Researchers from the University of California, Los Angeles, bring together individual transcriptome and genome sequence data as a means of uncovering previously unappreciated variation in transcript splicing patterns. Using data for 75 individuals, the team mapped each person's RNA sequence data onto his or her personal genome sequences, uncovering more than 500 splice site junctions that were specific to individuals. The set included 437 previously unknown splice junctions and 94 sites in the genome that have been linked to particular traits or diseases through prior genome-wide association studies. "Collectively," the study's authors say, "our work demonstrates that the personal genome approach to RNA-seq read alignment enables the discovery of a large but previously unknown catalog of splicing variations in human populations."
A team from the National Human Genome Research Institute and Pennsylvania State University report on a repository for systems biology-based data generated on human and mouse blood cells. The online database — known as the hematopoietic Systems Biology Repository, or SBR-Blood — is designed to let users search for a range of array and/or sequencing-based information on a specific cell type or within a given hematopoietic cell lineage, the researchers note. This information is paired with tools for analyzing expression profiles, DNA methylation patterns, transcription factor distributions, histone modification patterns, and more in the blood cells, they say. "Our goal in designing SBR-Blood is to provide users with the ability to make informed and appropriate analytical decisions and to focus on the important biological questions relevant to hematopoiesis without having to install and master different sets of bioinformatics tools," they add.

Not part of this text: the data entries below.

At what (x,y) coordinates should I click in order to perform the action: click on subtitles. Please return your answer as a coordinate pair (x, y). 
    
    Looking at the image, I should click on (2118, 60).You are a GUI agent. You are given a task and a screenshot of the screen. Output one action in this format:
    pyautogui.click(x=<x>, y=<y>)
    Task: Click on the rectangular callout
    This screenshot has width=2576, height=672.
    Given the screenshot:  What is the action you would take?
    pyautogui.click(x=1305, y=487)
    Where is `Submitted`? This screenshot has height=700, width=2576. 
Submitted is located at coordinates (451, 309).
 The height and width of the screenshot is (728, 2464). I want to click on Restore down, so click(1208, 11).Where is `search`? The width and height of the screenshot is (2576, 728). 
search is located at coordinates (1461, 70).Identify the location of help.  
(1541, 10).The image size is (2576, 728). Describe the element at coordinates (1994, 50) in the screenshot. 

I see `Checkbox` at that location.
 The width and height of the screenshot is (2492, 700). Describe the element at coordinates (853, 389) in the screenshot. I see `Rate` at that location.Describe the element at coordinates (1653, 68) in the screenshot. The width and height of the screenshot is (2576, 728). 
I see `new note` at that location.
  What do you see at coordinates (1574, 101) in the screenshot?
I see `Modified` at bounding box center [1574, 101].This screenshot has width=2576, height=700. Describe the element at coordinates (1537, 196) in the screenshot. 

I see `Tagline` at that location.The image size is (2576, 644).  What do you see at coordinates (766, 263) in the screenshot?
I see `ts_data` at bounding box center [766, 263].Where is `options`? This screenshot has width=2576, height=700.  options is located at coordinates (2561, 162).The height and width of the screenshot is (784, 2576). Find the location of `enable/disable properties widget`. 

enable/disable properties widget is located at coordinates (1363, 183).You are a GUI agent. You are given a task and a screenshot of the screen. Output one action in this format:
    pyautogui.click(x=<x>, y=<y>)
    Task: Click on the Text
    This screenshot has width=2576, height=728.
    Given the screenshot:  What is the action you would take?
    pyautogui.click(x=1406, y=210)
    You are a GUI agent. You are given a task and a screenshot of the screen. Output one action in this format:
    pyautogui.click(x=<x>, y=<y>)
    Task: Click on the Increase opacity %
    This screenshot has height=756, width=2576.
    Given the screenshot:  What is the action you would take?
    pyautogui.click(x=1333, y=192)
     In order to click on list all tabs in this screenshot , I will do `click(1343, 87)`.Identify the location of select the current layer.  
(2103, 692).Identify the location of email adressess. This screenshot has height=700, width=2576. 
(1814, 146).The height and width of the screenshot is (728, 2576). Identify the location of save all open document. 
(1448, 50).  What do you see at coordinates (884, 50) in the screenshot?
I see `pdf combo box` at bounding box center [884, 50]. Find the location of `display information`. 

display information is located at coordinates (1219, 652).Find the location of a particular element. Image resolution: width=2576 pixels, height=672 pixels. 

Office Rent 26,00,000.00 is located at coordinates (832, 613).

French researchers report on apparent relationships between repetitive elements and three-dimensional structure stability in human, mouse, and Drosophila genomes. With the help of data from Hi-C experiments, the team considered inter-chromosomal contact frequencies in these genomes in the context of various repetitive sequence elements. Indeed, results of the analysis pointed to frequent co-localization between inter-chromosomal contacts and specific repetitive element groups, including the SINE family elements. "Taken together," authors of the analysis argue, "these results support a contribution of specific repetitive elements in maintaining and/or reshaping genome architecture over evolutionary times."